(Entries taken from a collection)
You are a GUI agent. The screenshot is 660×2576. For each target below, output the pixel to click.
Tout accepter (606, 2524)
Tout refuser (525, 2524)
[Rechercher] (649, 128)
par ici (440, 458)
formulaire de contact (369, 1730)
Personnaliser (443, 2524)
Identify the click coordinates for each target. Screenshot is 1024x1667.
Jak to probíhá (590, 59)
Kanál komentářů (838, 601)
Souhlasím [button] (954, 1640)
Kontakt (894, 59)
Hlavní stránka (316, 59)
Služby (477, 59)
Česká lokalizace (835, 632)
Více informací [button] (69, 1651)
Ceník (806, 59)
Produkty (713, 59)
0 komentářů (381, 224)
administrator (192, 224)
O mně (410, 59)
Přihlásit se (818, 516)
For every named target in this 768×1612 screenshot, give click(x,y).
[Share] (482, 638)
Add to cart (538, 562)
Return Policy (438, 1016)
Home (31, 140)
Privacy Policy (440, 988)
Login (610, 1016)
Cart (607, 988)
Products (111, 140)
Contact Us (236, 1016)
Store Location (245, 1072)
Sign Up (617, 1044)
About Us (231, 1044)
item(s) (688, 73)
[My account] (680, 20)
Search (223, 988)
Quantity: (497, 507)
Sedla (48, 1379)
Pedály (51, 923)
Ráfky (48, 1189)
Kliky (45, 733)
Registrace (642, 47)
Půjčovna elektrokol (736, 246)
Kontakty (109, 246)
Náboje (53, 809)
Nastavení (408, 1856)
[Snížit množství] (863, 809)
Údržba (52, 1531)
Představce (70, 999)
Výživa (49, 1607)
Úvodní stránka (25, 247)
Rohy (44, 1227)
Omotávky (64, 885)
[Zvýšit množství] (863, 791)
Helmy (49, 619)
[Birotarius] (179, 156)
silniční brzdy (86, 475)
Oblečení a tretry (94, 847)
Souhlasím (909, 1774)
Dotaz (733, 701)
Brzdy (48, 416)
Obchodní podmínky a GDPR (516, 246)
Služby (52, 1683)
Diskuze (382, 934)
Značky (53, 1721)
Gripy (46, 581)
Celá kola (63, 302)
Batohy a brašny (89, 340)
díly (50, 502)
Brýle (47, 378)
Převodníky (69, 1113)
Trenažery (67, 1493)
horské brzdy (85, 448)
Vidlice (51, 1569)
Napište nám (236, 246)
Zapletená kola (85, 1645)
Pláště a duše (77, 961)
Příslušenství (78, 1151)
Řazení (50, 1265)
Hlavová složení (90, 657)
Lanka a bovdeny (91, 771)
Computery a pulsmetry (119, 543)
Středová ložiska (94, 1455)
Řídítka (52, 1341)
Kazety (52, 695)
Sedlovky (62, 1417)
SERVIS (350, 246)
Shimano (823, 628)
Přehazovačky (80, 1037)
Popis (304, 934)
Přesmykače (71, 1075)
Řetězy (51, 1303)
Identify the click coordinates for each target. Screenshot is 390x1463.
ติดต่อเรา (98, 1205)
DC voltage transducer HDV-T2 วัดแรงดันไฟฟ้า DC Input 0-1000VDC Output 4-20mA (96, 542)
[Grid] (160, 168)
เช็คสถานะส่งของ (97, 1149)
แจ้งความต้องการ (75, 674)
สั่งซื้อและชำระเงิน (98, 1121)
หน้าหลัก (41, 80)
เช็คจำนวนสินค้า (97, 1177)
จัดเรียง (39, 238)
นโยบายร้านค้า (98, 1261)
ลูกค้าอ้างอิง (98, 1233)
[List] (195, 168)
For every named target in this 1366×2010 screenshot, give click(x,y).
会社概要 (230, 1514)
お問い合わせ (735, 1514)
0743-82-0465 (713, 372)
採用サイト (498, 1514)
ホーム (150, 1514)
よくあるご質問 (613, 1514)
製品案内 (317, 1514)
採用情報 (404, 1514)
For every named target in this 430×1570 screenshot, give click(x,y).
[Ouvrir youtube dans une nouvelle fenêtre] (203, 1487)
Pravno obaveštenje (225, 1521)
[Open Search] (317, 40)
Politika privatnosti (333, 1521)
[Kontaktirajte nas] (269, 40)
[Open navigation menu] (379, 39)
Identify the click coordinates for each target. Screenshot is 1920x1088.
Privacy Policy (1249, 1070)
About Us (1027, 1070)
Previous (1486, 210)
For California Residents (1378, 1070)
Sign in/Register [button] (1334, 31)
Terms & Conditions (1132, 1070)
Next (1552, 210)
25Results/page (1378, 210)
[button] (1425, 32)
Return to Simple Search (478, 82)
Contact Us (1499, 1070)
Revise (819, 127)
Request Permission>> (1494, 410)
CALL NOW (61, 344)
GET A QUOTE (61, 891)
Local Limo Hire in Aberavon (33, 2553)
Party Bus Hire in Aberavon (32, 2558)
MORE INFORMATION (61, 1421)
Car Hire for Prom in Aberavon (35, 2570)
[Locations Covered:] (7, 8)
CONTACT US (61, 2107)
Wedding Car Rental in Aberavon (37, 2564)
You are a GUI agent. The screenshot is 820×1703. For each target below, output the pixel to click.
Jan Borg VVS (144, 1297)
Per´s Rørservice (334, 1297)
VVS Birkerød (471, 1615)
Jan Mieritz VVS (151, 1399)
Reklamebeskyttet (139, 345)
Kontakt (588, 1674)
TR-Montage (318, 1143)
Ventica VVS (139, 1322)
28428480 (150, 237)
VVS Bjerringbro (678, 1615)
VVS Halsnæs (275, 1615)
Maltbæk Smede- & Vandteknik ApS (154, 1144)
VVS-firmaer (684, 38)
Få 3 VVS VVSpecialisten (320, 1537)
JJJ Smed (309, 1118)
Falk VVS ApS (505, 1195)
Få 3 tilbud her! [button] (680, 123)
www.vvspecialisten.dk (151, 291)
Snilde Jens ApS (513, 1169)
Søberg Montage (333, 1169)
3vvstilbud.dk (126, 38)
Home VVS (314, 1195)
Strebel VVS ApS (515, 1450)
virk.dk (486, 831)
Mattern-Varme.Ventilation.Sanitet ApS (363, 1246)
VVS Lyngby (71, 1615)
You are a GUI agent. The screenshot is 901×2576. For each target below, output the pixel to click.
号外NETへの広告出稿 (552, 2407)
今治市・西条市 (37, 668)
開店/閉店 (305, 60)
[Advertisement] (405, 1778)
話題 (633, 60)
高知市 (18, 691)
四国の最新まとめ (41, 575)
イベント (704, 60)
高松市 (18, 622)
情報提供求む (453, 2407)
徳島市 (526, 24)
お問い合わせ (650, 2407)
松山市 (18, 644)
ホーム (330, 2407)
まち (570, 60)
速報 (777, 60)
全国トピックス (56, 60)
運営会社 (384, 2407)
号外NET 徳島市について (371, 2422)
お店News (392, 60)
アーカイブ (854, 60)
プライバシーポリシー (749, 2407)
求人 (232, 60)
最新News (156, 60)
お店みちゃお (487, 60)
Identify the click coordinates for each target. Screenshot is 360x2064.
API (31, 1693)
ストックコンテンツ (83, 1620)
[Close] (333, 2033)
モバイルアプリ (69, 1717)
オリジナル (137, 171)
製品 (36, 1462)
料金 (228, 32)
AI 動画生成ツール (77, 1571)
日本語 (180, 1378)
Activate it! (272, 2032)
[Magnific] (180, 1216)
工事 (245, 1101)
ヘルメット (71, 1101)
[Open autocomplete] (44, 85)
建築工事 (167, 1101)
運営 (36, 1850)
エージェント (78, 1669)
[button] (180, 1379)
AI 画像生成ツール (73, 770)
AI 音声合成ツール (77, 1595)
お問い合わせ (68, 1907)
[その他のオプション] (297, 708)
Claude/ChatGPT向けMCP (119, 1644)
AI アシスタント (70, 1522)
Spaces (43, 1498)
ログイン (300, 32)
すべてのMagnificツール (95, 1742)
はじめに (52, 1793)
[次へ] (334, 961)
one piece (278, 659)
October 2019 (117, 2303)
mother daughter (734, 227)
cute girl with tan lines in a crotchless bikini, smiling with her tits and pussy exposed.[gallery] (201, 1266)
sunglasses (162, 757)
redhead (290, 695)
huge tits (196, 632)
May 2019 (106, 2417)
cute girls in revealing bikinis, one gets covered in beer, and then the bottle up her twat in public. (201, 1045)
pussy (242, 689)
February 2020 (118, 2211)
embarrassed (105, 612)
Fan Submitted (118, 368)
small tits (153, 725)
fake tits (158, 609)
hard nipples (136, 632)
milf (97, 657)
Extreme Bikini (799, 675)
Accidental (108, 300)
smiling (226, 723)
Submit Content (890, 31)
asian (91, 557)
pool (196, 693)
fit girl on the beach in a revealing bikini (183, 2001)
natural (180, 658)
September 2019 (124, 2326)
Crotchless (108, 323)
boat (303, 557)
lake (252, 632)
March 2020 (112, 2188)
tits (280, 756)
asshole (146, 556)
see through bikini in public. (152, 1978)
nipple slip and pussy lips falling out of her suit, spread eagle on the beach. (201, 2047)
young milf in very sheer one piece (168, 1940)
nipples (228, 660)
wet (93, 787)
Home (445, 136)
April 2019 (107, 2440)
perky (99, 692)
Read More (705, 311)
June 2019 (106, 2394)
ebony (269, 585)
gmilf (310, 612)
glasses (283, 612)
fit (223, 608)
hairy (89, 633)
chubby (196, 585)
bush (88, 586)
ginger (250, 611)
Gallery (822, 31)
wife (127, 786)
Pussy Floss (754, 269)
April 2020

_TASK TO CARRY OUT_.
If the string "Return" is in a line of the entries, pick that line out.

_YOUR SOLUTION_.
Return Policy (438, 1016)
Return to Simple Search (478, 82)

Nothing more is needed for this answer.